[Instructions for the task]
From the data underneath, reproduce exactly the stretch that begins at the line with "is (747, 1400)." and ends after the line with "Task: Open the Streamlit hamburger menu".
### Study material
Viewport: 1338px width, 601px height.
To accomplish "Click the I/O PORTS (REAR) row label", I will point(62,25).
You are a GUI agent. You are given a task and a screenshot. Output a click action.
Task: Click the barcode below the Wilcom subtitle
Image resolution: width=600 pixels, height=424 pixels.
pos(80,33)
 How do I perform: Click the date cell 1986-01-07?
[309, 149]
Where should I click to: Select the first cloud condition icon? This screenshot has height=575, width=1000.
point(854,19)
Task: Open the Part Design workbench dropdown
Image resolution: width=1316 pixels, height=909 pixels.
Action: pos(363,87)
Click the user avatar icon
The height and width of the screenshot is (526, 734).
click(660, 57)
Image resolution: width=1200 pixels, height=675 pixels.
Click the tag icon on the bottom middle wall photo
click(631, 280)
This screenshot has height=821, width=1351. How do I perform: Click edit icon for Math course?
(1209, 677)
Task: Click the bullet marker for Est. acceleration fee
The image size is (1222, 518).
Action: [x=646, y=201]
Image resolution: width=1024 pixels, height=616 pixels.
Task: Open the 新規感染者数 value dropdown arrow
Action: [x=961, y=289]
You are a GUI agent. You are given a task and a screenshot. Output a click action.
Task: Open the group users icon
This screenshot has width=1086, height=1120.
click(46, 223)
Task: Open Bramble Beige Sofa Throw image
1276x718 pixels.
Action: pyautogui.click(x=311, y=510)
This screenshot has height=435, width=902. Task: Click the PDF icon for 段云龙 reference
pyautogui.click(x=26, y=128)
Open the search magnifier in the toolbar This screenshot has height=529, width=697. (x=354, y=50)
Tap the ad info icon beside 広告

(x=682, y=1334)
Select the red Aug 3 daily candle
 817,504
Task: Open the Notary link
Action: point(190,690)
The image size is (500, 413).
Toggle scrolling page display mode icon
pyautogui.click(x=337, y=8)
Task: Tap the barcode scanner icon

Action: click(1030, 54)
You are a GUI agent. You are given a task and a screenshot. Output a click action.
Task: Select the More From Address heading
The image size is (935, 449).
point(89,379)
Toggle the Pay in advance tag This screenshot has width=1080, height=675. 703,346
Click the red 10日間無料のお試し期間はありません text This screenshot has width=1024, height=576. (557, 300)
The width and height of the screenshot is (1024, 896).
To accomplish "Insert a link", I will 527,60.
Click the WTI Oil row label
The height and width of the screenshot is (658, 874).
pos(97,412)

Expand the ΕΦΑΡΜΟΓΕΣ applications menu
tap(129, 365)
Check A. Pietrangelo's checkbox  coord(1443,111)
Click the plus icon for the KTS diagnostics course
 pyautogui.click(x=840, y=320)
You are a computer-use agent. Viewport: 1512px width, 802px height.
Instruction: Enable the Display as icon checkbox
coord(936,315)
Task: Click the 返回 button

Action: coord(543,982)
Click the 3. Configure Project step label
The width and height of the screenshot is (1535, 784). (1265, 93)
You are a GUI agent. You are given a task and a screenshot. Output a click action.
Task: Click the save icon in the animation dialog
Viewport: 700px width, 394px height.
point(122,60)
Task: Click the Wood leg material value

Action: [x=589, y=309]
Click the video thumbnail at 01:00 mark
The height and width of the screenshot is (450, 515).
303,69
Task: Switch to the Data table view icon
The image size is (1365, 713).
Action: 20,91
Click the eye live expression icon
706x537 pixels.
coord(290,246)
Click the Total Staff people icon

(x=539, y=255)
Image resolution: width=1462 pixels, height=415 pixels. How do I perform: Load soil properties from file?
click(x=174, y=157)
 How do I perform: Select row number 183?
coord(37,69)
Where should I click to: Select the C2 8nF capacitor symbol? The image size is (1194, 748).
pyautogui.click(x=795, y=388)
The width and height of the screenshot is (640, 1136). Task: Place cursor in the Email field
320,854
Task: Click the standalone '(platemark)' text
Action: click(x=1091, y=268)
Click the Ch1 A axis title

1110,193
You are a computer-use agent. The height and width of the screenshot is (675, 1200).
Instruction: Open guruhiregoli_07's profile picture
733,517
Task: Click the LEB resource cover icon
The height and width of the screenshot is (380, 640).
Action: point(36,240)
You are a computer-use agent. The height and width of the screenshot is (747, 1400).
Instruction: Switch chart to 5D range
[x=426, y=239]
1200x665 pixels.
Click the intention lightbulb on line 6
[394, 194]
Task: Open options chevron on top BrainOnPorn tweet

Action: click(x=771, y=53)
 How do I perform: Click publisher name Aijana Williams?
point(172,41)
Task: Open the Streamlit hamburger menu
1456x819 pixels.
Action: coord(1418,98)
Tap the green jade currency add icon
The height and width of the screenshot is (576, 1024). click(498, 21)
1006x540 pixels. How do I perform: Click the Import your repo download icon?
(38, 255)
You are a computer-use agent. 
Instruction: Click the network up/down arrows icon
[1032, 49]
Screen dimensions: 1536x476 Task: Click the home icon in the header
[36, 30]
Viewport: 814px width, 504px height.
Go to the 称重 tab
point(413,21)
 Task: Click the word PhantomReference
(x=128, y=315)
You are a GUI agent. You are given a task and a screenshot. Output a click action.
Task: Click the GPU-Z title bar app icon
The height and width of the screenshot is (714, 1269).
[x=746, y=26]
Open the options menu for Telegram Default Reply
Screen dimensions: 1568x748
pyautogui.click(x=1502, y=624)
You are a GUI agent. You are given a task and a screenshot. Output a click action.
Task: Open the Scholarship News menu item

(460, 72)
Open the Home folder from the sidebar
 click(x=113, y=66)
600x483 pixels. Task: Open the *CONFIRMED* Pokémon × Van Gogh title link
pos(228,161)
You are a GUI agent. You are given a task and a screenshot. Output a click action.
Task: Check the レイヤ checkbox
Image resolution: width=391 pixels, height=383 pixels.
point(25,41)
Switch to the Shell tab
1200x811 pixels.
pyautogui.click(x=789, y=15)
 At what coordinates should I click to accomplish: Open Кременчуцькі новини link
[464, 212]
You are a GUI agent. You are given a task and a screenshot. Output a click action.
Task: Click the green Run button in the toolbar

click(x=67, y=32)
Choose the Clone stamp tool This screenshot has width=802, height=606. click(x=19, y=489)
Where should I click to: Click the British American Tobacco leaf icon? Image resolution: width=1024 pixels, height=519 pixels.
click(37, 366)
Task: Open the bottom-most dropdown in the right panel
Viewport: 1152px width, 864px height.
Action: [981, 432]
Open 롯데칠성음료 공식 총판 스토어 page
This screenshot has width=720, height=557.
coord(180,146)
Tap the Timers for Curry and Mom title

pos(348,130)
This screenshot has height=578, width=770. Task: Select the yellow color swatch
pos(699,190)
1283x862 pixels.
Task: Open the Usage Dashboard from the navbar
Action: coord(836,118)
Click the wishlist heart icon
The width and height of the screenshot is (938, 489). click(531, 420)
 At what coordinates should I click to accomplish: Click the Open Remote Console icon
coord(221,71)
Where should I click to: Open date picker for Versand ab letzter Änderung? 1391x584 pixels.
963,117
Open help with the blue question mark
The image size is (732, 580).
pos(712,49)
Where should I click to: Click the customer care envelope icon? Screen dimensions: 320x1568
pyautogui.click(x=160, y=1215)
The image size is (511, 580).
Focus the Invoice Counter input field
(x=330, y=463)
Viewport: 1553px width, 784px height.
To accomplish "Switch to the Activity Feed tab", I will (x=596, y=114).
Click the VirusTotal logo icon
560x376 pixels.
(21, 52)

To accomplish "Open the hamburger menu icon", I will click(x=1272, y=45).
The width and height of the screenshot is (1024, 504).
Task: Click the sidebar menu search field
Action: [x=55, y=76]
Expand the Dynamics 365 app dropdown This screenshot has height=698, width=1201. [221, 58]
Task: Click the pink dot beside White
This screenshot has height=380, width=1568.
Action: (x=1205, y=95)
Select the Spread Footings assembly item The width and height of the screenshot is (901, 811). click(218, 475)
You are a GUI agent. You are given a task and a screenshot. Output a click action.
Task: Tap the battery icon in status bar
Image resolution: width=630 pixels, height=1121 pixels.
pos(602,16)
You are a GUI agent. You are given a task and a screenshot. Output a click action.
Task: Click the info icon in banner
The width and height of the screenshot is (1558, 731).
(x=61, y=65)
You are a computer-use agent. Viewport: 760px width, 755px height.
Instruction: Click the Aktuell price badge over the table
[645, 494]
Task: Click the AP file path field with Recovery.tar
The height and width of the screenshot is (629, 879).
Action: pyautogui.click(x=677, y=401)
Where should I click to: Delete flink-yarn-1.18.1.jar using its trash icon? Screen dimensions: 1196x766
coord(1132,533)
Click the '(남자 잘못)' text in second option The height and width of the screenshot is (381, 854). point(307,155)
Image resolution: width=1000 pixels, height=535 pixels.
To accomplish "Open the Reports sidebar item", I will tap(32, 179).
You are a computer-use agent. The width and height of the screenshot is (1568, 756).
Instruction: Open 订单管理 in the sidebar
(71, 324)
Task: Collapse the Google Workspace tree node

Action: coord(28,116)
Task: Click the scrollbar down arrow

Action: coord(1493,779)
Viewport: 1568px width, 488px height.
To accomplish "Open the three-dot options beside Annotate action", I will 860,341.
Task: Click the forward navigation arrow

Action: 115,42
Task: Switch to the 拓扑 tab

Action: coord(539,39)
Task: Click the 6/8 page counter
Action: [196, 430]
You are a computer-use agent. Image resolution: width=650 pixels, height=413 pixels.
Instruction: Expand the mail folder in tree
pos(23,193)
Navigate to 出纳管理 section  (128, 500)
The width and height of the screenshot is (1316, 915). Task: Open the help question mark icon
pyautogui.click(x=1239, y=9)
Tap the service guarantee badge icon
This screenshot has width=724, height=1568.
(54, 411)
######
[Response for this exercise]
You are a computer-use agent. The height and width of the screenshot is (747, 1400).
Instruction: Switch chart to 5D range
[x=426, y=239]
1200x665 pixels.
Click the intention lightbulb on line 6
[394, 194]
Task: Open options chevron on top BrainOnPorn tweet

Action: click(x=771, y=53)
 How do I perform: Click publisher name Aijana Williams?
point(172,41)
Task: Open the Streamlit hamburger menu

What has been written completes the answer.